| name | style-extractor |
| description | Extract personal writing style from samples to create a style profile. Analyzes sentence patterns, vocabulary preferences, argumentation structure, punctuation habits, tone markers, and AI-distinguishability signals across Chinese and English. Use when "提炼我的写作风格", "extract my style", "create style profile", "analyze my writing", "风格画像", "个性化风格提取", or when setting up petfish-style-rewriter for the first time. |
| compatibility | opencode |
| metadata | {"version":"1.0.0","author":"Petfish"} |
Style Extractor
Purpose
Transform a user's writing samples into a structured, actionable style profile. The profile captures the user's recognizably-human voice across sentence-level, paragraph-level, vocabulary-level, and argumentation-level signals. The output is consumed by petfish-style-rewriter so that rewrites match the user's style rather than a generic target.

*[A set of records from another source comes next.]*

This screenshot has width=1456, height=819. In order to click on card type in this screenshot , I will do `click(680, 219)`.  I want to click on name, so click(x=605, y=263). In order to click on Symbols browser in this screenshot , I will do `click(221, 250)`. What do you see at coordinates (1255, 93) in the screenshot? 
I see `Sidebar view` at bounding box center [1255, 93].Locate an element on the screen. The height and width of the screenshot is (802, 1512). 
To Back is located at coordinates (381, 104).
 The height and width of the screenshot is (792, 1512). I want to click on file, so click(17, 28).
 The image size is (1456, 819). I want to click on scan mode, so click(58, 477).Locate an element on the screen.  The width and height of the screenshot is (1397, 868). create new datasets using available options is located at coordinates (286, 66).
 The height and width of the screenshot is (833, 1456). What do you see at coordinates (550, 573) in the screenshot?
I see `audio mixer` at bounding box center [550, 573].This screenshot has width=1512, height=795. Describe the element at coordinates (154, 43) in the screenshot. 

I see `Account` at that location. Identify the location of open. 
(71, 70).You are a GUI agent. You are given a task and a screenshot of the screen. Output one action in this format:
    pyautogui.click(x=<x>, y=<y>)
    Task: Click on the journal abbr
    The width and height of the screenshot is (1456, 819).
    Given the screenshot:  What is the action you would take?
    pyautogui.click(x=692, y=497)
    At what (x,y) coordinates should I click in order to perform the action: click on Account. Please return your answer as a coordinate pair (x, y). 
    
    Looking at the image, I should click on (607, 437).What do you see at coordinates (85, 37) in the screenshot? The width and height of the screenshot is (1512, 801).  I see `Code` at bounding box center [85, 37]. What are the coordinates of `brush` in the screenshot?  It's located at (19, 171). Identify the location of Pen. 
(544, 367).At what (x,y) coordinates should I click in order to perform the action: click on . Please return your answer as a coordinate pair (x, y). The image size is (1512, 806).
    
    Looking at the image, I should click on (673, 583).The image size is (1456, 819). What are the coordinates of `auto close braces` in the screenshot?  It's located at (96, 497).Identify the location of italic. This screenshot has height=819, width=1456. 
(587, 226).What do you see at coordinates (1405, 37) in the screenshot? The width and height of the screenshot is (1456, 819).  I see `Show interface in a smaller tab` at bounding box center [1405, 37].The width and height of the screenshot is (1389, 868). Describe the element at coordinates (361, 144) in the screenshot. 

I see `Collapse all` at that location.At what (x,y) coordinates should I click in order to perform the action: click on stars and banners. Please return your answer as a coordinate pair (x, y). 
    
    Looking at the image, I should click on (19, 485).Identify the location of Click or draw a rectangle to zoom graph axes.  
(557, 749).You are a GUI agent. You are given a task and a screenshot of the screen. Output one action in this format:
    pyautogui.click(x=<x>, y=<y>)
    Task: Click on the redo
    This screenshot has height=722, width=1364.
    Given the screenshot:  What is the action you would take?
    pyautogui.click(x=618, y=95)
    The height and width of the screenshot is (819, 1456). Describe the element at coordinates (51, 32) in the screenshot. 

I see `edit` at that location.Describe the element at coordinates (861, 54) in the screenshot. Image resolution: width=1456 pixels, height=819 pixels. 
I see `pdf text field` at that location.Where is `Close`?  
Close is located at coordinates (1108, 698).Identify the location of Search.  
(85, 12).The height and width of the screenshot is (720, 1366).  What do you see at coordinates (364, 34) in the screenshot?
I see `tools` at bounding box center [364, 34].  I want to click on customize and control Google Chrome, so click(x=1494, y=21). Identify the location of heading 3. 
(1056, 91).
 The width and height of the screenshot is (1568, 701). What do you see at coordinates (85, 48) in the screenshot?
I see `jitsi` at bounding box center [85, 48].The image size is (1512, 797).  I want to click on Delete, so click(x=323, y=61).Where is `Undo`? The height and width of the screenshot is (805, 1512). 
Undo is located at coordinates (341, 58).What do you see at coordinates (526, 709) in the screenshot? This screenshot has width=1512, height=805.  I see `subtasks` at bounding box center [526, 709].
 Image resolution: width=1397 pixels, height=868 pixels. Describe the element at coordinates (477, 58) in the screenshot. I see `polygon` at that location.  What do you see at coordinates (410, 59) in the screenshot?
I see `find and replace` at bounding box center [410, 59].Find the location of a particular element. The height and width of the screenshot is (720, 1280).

This skill is extraction only. It does not detect AI-generated text and it does not rewrite content.
Triggers / Activation
Use this skill when the user asks for any of the following:
- 提炼我的写作风格 / 提炼写作风格
- extract my style / extract my writing style
- create style profile / build a style profile
- analyze my writing / analyze my style
- 风格画像 / 我的风格画像
- 个性化风格提取 / 个性化设置
- 第一次设置 petfish-style-rewriter
- first-time setup for style-rewriter
Do not use this skill for:
- Direct rewriting or polishing → route to
petfish-style-rewriter
- Generic AI-text detection → not supported
- Document conversion only → route to
doc-reader
Prerequisites
- The user must provide 3 or more writing samples.
- More samples produce a better extraction.
- Minimum bilingual requirement: if the user writes in both Chinese and English, provide at least 1 Chinese + 1 English sample.
- Accepted formats: Markdown (
.md), DOCX (.docx), PDF (.pdf).
- DOCX and PDF must first be converted to Markdown via
doc-reader (scripts/doc_to_markdown.py) before analysis.
Domain Rules
- This skill never writes, edits, or rewrites the user's text. It only reads and measures.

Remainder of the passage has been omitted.